Wednesday, September 22, 2010

On the Road - 4: Pittsburgh (Putting the 'It's' in It's Happening)

Pittsburgh, PA: The erstwhile steel capital of America. Andrew Carnegie's backlot, his sandbox. But that was then. When most people (including me) think of Pittsburgh today, they probably think it is a dump - a dying old steel town that outlived its usefulness, and is past its prime.

Imagine my shock when I looked outside my tiny AmericanEagle airplane (3 seats a row, a plane so tiny even reasonably tall people have to crouch to walk through the aisle), I saw thick plumes of lush green trees, a neat and dazzling array of skyscrapers surrounded by spectacular bridges over wide rivers. No surprise, then, that Pittsburgh was named the most livable city in America .

Pittsburgh, PA. []
The city of bridges has experienced a rebirth, and it is all the bit better for it. Everyone I talked to was immensely proud of Pitt's beauty and acted playfully offended when I expressed my surprise at finding the city so pleasant.

I stayed in a neighborhood called ShadySide, about 2 miles from University of Pittsburgh (which is located in an area called Oakland), in a nice little hotel called ShadySide Inn (a converted apartment building, where 50's era radiators are anachronistically juxtaposed next to flat screen TVs). The hotel is so nice that the manager mails signed thank-you notes to guests.

I took it as another mark of the city's confidence that it chooses to call one of its swankiest locales Shadyside.

Oakland is a very vibrant area, owing to the presence of two major research universities: University of Pittsburgh and Carnegie Mellon University. The two campuses are so enmeshed that buildings from both campuses are often located right next to each other. To avoid confusing freshmen, they label each building's name with the name of the school.

U Pitt, because of its medical school and its associated medical center, is a more forceful presence. Like in Ann Arbor, where Mich dominated the city, UPMC (University of Pittsburgh Medical Center) pretty much dominates the area. UPMC operates about 25 hospitals in and around Pittsburgh, making it the largest health system in the United States. Last year, the system generated about $8 billion in revenues, which gives you a sense of the extent of its multifaceted operations.

U Pitt is also, by far, the older of the two institutions. It was founded in 1787, when none of us were alive.

University of Pittsburgh: founded before you, your mother, your grandmother and your great-grandmother were alive

You can tell U Pitt values education by the fact that they have a humongous Cathedral of learning (I can hear Citizen Lafayette salivating at this factoid) right in the middle of campus.

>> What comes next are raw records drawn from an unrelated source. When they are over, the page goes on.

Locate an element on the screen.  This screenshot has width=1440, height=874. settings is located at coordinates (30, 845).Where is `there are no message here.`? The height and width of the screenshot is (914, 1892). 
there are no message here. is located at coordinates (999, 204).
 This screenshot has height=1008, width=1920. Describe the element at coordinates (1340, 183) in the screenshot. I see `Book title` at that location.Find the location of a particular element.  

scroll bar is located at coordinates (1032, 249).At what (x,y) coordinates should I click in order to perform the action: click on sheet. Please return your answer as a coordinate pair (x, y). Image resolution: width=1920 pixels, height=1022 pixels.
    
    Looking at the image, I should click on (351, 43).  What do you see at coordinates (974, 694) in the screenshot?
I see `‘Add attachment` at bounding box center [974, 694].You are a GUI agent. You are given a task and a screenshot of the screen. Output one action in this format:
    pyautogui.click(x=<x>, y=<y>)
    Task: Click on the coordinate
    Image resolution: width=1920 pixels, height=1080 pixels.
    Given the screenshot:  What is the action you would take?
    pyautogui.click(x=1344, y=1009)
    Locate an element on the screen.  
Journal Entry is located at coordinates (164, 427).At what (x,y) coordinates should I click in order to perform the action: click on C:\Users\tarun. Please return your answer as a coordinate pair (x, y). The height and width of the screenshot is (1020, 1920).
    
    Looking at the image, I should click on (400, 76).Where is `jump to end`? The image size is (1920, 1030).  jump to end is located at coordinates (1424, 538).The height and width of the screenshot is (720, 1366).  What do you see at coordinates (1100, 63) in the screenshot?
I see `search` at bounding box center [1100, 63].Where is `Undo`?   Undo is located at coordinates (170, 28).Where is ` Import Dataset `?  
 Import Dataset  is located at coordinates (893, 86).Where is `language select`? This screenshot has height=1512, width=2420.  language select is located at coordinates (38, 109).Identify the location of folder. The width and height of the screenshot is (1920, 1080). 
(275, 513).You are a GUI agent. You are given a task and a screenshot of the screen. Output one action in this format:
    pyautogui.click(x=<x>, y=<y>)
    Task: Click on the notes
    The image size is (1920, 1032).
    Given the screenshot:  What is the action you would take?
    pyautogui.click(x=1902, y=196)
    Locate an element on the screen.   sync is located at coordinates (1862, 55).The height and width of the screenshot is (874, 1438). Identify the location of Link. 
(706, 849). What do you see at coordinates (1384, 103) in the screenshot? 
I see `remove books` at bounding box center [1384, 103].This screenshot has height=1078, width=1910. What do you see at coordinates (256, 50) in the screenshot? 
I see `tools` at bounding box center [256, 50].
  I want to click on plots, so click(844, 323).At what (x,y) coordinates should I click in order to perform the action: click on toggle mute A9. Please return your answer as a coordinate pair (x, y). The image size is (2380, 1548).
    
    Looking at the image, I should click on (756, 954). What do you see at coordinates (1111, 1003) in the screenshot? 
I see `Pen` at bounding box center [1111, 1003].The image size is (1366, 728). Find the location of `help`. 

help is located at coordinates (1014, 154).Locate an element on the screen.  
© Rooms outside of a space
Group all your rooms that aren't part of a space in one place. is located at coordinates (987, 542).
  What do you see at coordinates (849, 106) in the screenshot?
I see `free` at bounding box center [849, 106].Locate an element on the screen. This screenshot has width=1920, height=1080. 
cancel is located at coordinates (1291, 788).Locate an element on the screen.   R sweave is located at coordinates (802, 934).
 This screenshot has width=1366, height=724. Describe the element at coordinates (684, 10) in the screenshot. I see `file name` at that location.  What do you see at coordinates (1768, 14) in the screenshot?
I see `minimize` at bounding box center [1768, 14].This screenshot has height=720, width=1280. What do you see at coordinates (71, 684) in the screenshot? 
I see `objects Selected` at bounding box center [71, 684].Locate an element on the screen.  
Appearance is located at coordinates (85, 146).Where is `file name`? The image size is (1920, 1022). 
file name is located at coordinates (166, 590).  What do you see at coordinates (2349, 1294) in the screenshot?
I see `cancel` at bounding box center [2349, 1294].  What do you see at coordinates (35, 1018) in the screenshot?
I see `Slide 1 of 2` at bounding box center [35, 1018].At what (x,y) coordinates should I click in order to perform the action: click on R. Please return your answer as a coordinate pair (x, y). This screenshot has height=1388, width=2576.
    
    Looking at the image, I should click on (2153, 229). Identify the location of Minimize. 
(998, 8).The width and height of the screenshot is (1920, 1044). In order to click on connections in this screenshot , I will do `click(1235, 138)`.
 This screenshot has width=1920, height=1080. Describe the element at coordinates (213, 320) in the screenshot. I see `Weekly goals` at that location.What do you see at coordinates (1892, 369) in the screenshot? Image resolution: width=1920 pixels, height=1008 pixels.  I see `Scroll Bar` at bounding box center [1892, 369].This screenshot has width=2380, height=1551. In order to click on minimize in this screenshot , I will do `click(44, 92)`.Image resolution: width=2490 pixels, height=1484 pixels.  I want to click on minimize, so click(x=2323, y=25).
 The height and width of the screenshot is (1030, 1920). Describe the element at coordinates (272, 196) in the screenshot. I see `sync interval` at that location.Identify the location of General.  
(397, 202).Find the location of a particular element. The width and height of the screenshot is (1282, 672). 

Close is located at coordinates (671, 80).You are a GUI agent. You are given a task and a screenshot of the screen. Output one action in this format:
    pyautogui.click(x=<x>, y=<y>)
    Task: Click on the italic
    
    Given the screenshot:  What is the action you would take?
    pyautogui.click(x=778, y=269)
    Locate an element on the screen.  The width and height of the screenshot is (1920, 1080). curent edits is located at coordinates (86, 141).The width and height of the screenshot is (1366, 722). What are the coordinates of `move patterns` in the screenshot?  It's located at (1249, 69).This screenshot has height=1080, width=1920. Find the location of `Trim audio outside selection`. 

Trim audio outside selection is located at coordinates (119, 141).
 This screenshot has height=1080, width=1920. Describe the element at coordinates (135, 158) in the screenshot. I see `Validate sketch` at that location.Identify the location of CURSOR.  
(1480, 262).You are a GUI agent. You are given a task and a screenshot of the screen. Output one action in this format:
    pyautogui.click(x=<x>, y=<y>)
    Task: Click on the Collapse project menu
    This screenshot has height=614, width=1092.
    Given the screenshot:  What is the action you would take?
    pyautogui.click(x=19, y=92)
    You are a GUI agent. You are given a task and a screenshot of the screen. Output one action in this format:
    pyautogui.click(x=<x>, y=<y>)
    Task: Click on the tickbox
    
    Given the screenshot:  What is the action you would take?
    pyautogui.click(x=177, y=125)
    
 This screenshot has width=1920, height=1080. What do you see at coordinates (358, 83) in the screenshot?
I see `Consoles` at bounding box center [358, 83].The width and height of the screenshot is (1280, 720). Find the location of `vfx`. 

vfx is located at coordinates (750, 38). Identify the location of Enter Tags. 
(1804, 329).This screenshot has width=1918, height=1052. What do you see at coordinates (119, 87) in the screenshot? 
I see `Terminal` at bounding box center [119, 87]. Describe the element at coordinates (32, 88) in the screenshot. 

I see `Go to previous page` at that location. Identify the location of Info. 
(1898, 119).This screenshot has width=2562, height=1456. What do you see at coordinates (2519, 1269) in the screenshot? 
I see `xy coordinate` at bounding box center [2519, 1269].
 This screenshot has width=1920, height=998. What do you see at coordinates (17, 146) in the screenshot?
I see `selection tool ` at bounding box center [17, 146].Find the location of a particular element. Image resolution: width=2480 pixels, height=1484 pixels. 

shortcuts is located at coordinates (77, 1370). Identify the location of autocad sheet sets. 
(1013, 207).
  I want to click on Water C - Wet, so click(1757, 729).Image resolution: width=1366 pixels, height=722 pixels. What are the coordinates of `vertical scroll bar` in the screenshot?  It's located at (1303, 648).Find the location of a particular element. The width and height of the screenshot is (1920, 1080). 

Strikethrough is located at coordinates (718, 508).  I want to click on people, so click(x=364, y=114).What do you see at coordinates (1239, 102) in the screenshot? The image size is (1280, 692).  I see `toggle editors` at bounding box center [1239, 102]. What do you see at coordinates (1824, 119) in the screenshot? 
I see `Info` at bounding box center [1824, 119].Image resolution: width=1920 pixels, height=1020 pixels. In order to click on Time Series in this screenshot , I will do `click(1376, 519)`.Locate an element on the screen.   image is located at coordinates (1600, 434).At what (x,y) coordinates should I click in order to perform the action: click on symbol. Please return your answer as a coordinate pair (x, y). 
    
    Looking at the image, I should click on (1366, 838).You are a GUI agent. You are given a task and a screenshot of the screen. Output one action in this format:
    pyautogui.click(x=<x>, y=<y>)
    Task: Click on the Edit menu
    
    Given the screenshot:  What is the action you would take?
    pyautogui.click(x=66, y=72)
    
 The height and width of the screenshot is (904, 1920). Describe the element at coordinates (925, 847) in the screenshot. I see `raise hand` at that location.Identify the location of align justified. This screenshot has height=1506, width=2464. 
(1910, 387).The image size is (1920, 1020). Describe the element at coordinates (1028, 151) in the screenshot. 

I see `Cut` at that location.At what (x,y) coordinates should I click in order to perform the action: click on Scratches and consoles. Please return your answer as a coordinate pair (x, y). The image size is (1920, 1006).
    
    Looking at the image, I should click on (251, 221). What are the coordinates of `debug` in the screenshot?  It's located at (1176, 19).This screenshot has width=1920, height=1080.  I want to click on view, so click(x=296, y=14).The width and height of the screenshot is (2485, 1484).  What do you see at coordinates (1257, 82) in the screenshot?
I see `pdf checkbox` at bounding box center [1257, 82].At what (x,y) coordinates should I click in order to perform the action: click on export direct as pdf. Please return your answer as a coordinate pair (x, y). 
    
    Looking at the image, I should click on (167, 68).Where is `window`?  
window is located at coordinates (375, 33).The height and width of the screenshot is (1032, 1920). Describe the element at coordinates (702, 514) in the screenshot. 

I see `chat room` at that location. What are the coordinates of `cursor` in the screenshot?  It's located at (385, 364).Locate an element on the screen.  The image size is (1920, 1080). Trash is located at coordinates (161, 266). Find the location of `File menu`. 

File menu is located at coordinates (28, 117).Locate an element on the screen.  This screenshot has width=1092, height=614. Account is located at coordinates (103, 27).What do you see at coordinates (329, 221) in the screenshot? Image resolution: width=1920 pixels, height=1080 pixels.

Magnificent and imposing at 535 feet, the cathedral is the fourth-largest educational building in the world, as my friend Wikipedia informs me (second, if you go by the tour guides at Pitt School of Medicine). The building is open 24/7, and its 42 floors house many classrooms and a quiet study room. I took a peek inside and the architecture is just so intricate and awe-inspiring.
The Cathedral of learning: bigger than ANYTHING on your college campus

People here were tactful enough not to mention the harsh winters (last winter's snowstorms virtually crippled the whole city. People reportedly skied down the hilly streets around the Med school.) Regardless, Pittsburgh is a very beautiful city.

Spread the word. Correct the misconception. Squash the rumors.